Helligkeitsrauschen

Das Helligkeitsrauschen ist der – im Gegensatz zum Farbrauschen – farbneutrale Anteil des so genannten Rauschens in einem digitalen Bild. Rauschen nennt man fehlerhafte Pixel einer Bilddatei, welche nicht die korrekte Helligkeit oder Farbe aufweisen. Helligkeitsrauschen bedeutet, dass in Flächen mit gleicher Helligkeit dunklere oder hellere Bildpunkte hervortreten, der jeweilige Pixel weicht also in der Helligkeit ab. Für den Betrachter sichtbar wird das Helligkeitsrauschen allerdings erst, sobald das Bild in ein Graustufen-Bild umgewandelt wird, man also ein Schwarz-Weiß-Foto hat. In den meisten Fällen treten Helligkeits- und Farbrauschen zusammen auf.

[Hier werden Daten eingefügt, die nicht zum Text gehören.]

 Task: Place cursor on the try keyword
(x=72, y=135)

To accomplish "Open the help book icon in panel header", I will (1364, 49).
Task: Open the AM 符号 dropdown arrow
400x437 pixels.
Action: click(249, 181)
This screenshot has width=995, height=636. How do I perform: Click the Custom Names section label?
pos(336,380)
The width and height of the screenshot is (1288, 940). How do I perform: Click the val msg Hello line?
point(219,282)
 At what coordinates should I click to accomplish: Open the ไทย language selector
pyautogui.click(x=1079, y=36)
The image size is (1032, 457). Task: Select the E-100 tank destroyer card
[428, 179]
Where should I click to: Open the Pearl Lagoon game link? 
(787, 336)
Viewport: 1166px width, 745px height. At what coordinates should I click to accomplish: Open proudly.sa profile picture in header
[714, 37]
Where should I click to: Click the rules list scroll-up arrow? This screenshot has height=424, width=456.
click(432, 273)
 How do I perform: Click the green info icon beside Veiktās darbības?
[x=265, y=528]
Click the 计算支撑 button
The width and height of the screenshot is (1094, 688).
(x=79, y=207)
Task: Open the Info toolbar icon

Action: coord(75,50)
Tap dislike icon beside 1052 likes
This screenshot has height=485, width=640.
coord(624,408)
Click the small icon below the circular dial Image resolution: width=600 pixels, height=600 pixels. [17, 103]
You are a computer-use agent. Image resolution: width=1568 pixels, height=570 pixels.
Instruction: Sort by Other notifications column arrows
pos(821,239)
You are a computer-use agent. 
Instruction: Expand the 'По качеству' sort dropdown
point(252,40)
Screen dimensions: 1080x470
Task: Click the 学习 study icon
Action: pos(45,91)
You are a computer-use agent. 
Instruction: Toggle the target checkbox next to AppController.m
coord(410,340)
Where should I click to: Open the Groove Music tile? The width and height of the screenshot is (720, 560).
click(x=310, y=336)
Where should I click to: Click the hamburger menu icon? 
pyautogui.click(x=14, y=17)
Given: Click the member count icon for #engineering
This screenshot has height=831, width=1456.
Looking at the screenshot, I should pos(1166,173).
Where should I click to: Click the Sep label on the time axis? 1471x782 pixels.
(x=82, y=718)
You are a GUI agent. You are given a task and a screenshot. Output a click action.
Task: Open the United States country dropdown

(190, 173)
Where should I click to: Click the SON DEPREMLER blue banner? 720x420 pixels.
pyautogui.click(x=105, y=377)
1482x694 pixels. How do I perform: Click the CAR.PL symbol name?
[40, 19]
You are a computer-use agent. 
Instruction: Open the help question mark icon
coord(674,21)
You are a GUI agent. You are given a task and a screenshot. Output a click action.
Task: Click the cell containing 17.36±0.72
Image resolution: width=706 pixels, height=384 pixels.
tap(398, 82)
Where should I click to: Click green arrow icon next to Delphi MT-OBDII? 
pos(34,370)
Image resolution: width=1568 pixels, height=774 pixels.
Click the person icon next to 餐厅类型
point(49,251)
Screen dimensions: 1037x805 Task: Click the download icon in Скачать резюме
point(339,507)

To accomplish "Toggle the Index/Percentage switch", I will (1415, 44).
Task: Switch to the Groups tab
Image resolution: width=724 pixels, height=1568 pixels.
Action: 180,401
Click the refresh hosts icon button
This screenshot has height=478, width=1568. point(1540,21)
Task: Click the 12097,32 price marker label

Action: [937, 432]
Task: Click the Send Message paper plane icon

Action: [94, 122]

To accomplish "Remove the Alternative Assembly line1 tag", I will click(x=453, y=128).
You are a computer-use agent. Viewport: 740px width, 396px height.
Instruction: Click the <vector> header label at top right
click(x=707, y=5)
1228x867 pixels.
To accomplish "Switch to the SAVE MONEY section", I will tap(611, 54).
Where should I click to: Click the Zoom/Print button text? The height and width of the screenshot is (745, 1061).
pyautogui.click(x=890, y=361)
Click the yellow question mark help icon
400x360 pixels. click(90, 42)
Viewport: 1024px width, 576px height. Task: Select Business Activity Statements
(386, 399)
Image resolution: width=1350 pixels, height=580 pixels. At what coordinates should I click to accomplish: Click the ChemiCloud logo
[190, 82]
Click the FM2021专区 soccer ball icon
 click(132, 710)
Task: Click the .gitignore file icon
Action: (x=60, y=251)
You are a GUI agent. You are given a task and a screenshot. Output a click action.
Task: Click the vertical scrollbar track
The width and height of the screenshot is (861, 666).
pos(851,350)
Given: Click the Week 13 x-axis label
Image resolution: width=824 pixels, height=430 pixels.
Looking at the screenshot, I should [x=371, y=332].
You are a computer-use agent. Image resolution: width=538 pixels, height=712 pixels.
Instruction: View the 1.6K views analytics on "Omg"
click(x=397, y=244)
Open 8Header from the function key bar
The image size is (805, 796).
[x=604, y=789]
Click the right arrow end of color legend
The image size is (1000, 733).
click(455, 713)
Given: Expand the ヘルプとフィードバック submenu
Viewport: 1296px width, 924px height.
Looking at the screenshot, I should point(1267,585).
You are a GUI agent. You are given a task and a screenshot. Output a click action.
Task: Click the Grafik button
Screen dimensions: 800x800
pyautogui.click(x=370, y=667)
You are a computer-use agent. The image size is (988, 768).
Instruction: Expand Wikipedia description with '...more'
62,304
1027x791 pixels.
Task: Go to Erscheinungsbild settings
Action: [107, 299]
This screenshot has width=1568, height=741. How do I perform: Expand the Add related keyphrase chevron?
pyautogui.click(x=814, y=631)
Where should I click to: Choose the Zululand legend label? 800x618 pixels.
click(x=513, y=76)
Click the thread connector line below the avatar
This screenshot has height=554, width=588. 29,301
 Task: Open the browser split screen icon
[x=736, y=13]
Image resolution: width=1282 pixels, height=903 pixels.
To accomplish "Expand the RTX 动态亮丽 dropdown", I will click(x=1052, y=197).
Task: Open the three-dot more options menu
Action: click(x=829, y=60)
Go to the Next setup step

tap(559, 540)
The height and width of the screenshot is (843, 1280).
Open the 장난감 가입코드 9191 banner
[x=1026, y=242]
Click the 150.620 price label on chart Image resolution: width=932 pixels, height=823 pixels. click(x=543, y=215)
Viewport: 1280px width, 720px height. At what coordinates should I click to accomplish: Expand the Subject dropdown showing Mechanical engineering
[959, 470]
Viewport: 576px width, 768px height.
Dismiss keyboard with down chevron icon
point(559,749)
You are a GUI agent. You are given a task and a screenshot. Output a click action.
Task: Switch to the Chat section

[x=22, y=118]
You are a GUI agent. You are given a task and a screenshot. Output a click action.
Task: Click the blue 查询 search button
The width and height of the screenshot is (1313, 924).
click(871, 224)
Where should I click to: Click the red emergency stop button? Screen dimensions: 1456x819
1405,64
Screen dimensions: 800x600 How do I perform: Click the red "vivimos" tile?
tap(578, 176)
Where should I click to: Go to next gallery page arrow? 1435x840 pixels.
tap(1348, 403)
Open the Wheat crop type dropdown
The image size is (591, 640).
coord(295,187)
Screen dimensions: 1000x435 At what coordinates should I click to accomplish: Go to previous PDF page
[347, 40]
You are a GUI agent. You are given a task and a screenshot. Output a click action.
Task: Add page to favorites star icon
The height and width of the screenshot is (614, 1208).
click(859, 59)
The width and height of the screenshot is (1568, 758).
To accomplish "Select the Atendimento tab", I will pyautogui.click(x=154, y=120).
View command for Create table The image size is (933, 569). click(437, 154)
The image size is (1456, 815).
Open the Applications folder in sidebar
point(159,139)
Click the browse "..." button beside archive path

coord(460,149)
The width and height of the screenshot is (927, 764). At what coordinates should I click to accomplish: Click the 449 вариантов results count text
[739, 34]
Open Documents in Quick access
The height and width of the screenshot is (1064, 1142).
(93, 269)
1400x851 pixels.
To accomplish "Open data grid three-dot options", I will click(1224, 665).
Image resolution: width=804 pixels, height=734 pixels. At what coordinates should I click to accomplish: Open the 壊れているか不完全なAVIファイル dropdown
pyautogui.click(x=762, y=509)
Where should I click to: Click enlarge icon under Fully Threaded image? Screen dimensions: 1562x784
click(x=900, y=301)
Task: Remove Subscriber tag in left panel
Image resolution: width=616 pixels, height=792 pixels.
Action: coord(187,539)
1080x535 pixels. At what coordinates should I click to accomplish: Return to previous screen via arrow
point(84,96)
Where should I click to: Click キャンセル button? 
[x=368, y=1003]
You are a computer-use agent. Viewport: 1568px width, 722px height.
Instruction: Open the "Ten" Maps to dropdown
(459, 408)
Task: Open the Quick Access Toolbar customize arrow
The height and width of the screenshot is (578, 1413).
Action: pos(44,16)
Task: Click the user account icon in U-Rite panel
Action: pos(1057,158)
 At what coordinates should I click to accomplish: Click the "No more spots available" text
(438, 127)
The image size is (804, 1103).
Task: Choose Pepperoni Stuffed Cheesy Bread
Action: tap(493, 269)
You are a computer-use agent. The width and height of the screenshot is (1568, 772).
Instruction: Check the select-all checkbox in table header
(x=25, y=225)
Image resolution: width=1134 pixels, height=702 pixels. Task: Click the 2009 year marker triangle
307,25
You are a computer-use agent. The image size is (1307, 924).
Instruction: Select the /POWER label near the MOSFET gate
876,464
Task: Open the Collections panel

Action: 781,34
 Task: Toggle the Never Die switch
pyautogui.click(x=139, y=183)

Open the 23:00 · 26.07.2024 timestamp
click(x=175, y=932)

Das Helligkeitsrauschen wird auch als Luminanzrauschen bezeichnet, es wird meist als weniger störend als das Farbrauschen empfunden, da die Helligkeitsunterschiede weniger auffälliger erscheinen als Farbunterschiede. Helligkeitsrauschen entsteht – wie Farbrauschen – durch zufällige, also unvorhersehbare Schwankungen der Ladungshöhe von einzelnen Zellen auf dem Bildsensor. Dabei gilt, dass je kleiner die einzelne Sensorzelle ist, desto geringer wird der Unterschied zwischen den zufälligen Schwankungen und dem eigentlichen Signal sein. Man erfasst das Bildrauschen messtechnisch als Signal/Rauschabstand S/N. Umso größer dieser Wert ausfällt, desto geringer ist das sichtbare Rauschen, dies gilt sowohl für Helligkeits-, als auch Farbrauschen. Akzeptabel sind Werte über 25, ab 40 S/N ist es ausgezeichnet. Meist bleibt das Helligkeitsrauschen eher unauffällig, es kann aber auch in hellen Bildbereichen auftreten. Vor allem störend wirkt es in normalerweise einfarbigen Bildbereichen, beispielsweise bei der Aufnahme eines blauen Himmels.